▶ **Exercise aim**
Every entry must be transcribed exactly as written.

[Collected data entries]
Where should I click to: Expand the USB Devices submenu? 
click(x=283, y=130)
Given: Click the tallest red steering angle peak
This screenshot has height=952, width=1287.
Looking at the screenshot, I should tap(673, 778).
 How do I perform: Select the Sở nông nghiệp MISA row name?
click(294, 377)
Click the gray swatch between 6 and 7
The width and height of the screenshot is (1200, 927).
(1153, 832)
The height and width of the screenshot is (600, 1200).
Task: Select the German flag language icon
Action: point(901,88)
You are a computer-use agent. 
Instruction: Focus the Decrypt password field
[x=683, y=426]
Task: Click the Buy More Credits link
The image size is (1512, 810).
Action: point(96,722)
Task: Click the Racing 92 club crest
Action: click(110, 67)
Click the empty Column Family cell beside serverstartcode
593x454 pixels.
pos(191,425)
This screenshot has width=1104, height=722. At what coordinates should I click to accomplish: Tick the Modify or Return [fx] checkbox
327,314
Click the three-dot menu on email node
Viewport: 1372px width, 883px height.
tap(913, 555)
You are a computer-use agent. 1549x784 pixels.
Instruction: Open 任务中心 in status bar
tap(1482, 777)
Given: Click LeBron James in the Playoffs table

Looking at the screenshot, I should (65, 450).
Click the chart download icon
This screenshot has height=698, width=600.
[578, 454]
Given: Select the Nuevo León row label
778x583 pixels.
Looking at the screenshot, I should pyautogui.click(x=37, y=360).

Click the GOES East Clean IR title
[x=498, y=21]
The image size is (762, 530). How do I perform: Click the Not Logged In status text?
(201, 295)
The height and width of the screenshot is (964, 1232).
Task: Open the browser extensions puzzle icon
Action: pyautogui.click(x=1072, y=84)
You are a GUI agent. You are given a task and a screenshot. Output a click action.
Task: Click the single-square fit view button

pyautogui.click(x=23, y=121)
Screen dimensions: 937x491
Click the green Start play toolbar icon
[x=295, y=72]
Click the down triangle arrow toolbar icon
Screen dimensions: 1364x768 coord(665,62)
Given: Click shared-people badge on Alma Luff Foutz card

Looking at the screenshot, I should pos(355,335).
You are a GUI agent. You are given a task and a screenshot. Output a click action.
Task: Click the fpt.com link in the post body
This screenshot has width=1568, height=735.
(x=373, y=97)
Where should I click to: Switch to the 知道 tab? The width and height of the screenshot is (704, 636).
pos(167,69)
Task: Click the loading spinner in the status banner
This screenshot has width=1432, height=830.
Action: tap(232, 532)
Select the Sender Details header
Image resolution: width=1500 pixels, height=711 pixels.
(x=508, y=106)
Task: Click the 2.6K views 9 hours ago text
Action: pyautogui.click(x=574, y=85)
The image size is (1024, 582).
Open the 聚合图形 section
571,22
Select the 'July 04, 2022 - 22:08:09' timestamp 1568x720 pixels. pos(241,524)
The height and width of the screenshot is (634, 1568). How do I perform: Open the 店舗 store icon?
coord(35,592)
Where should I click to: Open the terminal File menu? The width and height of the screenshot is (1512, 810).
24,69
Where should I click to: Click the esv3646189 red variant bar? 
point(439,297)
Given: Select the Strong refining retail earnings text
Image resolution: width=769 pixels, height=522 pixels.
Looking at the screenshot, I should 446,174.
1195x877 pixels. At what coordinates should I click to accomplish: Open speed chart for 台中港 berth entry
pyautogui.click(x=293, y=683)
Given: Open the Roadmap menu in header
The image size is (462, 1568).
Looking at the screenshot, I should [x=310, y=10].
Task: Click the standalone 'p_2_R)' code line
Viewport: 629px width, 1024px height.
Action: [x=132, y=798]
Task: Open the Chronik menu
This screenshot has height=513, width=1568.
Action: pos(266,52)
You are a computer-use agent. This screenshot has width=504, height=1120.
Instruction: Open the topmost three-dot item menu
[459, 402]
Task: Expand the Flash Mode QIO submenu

▶ **Reply to the exercise**
Where should I click to: Expand the USB Devices submenu? 
click(x=283, y=130)
Given: Click the tallest red steering angle peak
This screenshot has height=952, width=1287.
Looking at the screenshot, I should tap(673, 778).
 How do I perform: Select the Sở nông nghiệp MISA row name?
click(294, 377)
Click the gray swatch between 6 and 7
The width and height of the screenshot is (1200, 927).
(1153, 832)
The height and width of the screenshot is (600, 1200).
Task: Select the German flag language icon
Action: point(901,88)
You are a computer-use agent. 
Instruction: Focus the Decrypt password field
[x=683, y=426]
Task: Click the Buy More Credits link
The image size is (1512, 810).
Action: point(96,722)
Task: Click the Racing 92 club crest
Action: click(110, 67)
Click the empty Column Family cell beside serverstartcode
593x454 pixels.
pos(191,425)
This screenshot has width=1104, height=722. At what coordinates should I click to accomplish: Tick the Modify or Return [fx] checkbox
327,314
Click the three-dot menu on email node
Viewport: 1372px width, 883px height.
tap(913, 555)
You are a computer-use agent. 1549x784 pixels.
Instruction: Open 任务中心 in status bar
tap(1482, 777)
Given: Click LeBron James in the Playoffs table

Looking at the screenshot, I should (65, 450).
Click the chart download icon
This screenshot has height=698, width=600.
[578, 454]
Given: Select the Nuevo León row label
778x583 pixels.
Looking at the screenshot, I should pyautogui.click(x=37, y=360).

Click the GOES East Clean IR title
[x=498, y=21]
The image size is (762, 530). How do I perform: Click the Not Logged In status text?
(201, 295)
The height and width of the screenshot is (964, 1232).
Task: Open the browser extensions puzzle icon
Action: pyautogui.click(x=1072, y=84)
You are a GUI agent. You are given a task and a screenshot. Output a click action.
Task: Click the single-square fit view button

pyautogui.click(x=23, y=121)
Screen dimensions: 937x491
Click the green Start play toolbar icon
[x=295, y=72]
Click the down triangle arrow toolbar icon
Screen dimensions: 1364x768 coord(665,62)
Given: Click shared-people badge on Alma Luff Foutz card

Looking at the screenshot, I should pos(355,335).
You are a GUI agent. You are given a task and a screenshot. Output a click action.
Task: Click the fpt.com link in the post body
This screenshot has width=1568, height=735.
(x=373, y=97)
Where should I click to: Switch to the 知道 tab? The width and height of the screenshot is (704, 636).
pos(167,69)
Task: Click the loading spinner in the status banner
This screenshot has width=1432, height=830.
Action: tap(232, 532)
Select the Sender Details header
Image resolution: width=1500 pixels, height=711 pixels.
(x=508, y=106)
Task: Click the 2.6K views 9 hours ago text
Action: pyautogui.click(x=574, y=85)
The image size is (1024, 582).
Open the 聚合图形 section
571,22
Select the 'July 04, 2022 - 22:08:09' timestamp 1568x720 pixels. pos(241,524)
The height and width of the screenshot is (634, 1568). How do I perform: Open the 店舗 store icon?
coord(35,592)
Where should I click to: Open the terminal File menu? The width and height of the screenshot is (1512, 810).
24,69
Where should I click to: Click the esv3646189 red variant bar? 
point(439,297)
Given: Select the Strong refining retail earnings text
Image resolution: width=769 pixels, height=522 pixels.
Looking at the screenshot, I should 446,174.
1195x877 pixels. At what coordinates should I click to accomplish: Open speed chart for 台中港 berth entry
pyautogui.click(x=293, y=683)
Given: Open the Roadmap menu in header
The image size is (462, 1568).
Looking at the screenshot, I should [x=310, y=10].
Task: Click the standalone 'p_2_R)' code line
Viewport: 629px width, 1024px height.
Action: [x=132, y=798]
Task: Open the Chronik menu
This screenshot has height=513, width=1568.
Action: pos(266,52)
You are a computer-use agent. This screenshot has width=504, height=1120.
Instruction: Open the topmost three-dot item menu
[459, 402]
Task: Expand the Flash Mode QIO submenu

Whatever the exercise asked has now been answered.